====== RECORDS TO PROCESS

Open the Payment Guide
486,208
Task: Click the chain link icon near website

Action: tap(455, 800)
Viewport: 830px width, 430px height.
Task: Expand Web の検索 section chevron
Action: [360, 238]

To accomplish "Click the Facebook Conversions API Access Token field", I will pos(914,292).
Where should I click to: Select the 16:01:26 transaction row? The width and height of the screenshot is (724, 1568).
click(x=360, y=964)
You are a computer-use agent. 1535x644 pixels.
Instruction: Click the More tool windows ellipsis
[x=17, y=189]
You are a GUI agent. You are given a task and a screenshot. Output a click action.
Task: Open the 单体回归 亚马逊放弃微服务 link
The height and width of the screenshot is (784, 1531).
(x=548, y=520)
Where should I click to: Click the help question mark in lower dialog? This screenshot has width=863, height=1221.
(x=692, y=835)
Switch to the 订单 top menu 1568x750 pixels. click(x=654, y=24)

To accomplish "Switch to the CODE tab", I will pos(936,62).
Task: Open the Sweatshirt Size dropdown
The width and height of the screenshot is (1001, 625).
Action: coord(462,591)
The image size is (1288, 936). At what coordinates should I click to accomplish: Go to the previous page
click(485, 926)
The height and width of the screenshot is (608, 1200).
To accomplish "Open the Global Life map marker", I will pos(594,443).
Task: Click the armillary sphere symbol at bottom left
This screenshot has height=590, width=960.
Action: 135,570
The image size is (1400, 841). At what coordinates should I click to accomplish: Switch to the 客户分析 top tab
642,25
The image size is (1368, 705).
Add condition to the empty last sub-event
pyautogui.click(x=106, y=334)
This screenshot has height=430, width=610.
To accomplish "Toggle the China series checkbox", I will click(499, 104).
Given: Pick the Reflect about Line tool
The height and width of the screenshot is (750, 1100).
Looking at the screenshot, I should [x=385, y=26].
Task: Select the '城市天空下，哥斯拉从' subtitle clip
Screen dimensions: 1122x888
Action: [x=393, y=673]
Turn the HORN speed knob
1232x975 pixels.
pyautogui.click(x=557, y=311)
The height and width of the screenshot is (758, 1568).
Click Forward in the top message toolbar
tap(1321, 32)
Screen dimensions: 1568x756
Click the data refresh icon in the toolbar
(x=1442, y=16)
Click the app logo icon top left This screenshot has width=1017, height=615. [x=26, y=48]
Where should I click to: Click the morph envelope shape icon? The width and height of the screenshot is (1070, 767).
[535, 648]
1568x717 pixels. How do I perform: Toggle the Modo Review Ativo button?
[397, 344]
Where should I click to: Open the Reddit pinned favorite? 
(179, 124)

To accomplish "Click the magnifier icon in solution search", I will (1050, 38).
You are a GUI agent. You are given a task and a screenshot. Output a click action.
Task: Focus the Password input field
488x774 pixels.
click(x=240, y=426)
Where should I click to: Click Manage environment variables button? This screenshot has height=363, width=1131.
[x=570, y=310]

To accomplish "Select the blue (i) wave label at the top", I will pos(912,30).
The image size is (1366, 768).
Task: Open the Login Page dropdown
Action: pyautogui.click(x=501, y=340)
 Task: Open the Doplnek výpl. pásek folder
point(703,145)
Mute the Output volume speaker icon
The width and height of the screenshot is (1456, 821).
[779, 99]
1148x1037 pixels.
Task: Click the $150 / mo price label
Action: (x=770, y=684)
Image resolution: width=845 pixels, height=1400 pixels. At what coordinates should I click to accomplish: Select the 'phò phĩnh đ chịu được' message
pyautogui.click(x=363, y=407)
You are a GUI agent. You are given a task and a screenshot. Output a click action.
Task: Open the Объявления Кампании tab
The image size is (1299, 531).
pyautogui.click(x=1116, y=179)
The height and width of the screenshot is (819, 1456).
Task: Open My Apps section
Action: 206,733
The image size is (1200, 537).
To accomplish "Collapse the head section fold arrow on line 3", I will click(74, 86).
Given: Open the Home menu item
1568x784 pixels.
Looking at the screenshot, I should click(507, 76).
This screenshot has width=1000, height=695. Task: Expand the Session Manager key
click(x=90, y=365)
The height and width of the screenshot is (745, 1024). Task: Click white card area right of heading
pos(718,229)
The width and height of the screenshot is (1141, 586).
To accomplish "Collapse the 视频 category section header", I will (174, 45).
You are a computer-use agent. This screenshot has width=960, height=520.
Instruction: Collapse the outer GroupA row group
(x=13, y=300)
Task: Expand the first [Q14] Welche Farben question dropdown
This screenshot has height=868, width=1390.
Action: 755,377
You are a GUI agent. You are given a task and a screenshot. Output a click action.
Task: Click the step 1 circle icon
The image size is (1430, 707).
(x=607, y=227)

============

GIVEN REQUEST:
Return every line of the records above that contains the string "Where", matching case exactly.

TASK RESPONSE:
Where should I click to: Select the 16:01:26 transaction row? The width and height of the screenshot is (724, 1568).
Where should I click to: Click the help question mark in lower dialog? This screenshot has width=863, height=1221.
Where should I click to: Click the morph envelope shape icon? The width and height of the screenshot is (1070, 767).
Where should I click to: Open the Reddit pinned favorite? 
Where should I click to: Click Manage environment variables button? This screenshot has height=363, width=1131.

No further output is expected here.